*JOB*.
Extract the text of each item below word for word, leaving out the pictures.

####################

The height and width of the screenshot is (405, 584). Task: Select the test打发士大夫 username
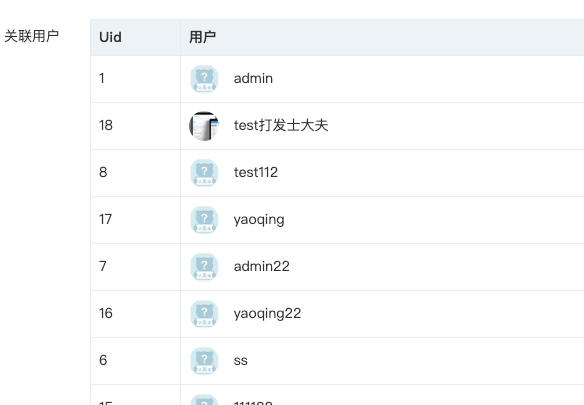[281, 126]
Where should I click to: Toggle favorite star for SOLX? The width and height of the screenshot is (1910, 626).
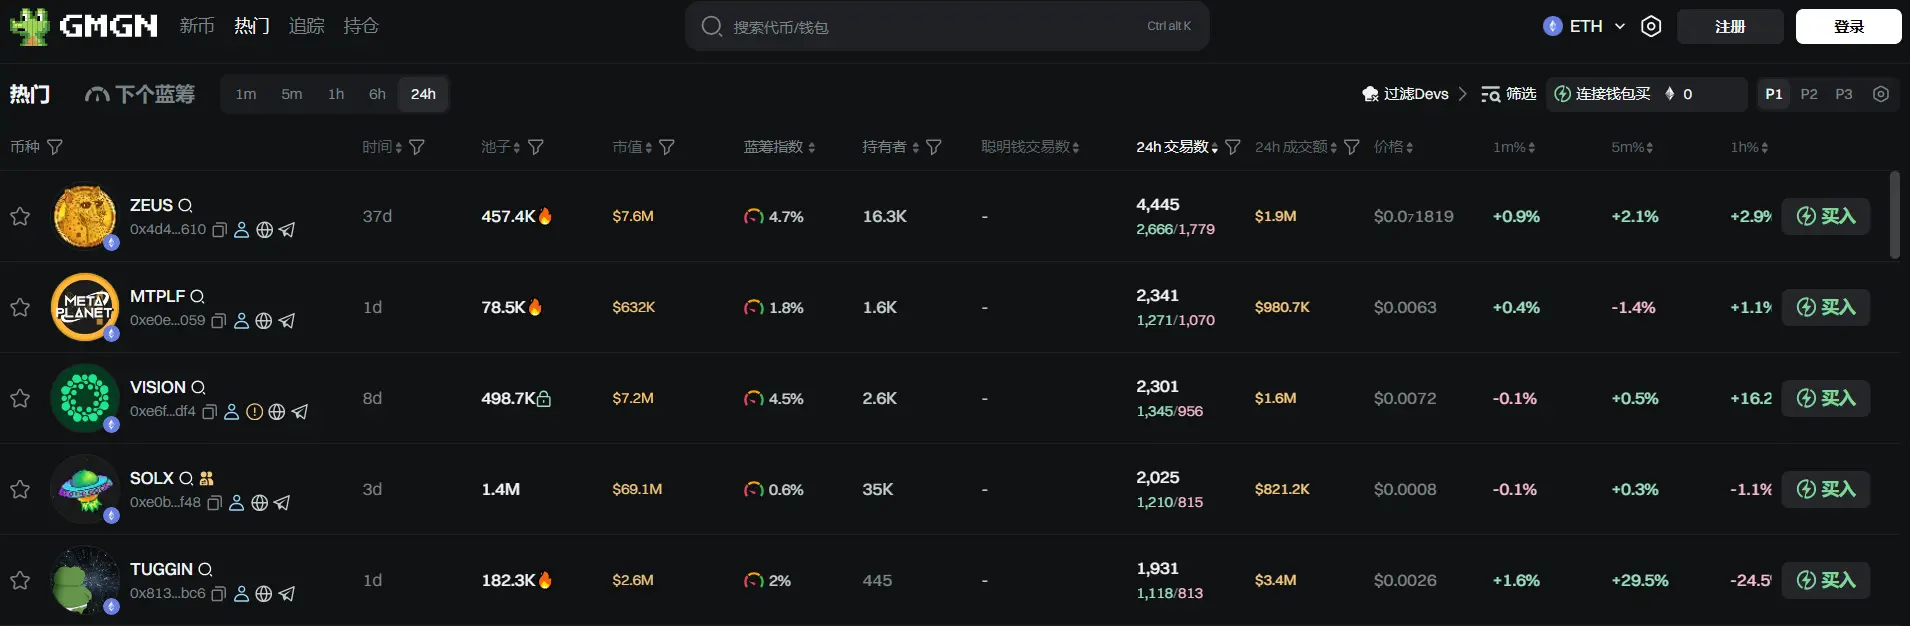point(20,489)
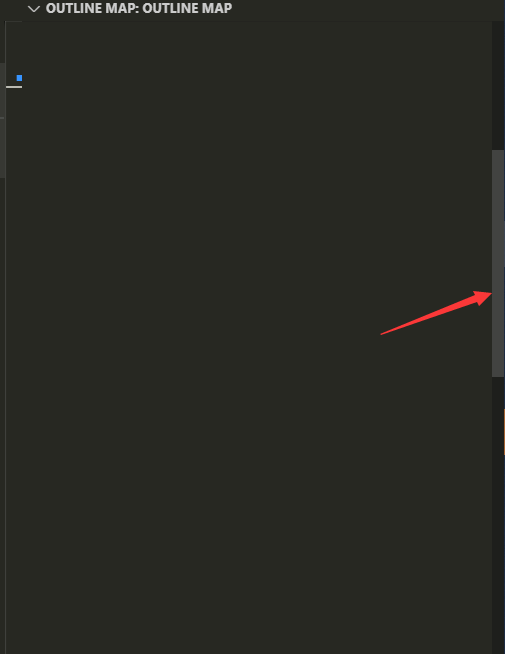
Task: Click the second "OUTLINE MAP" text after the colon
Action: click(x=187, y=8)

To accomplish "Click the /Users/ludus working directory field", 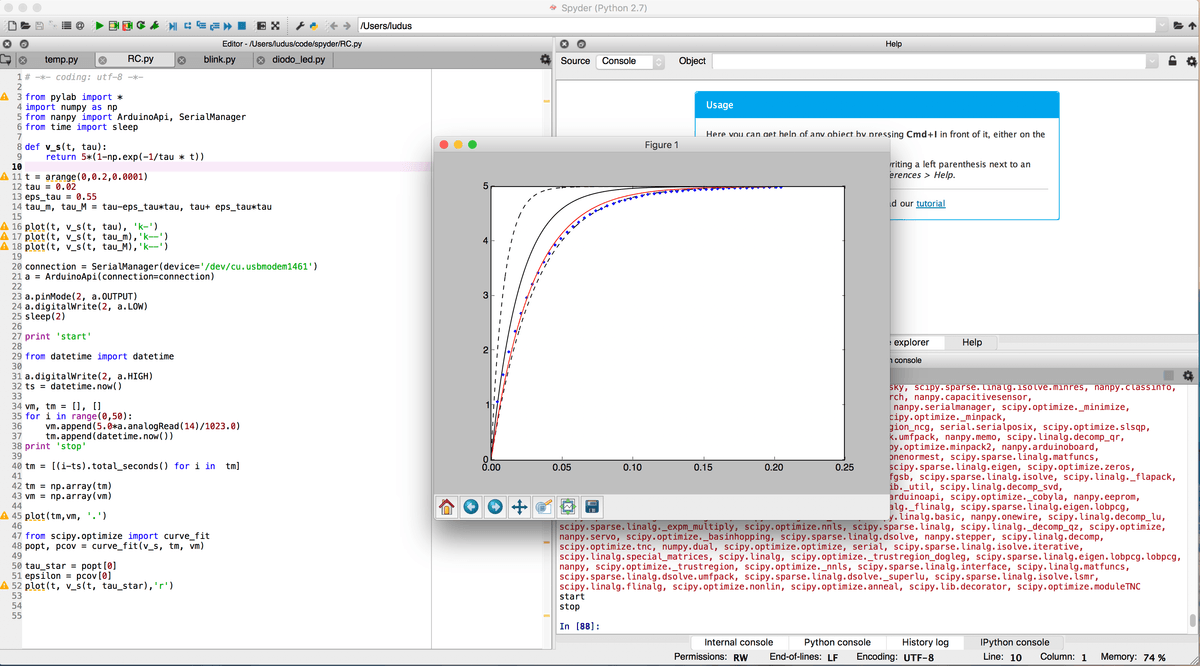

####################

*SOLUTION TO THIS PROBLEM*.
The height and width of the screenshot is (405, 584). Task: Select the test打发士大夫 username
[281, 126]
Where should I click to: Toggle favorite star for SOLX? The width and height of the screenshot is (1910, 626).
point(20,489)
Task: Click the second "OUTLINE MAP" text after the colon
Action: click(x=187, y=8)

To accomplish "Click the /Users/ludus working directory field", 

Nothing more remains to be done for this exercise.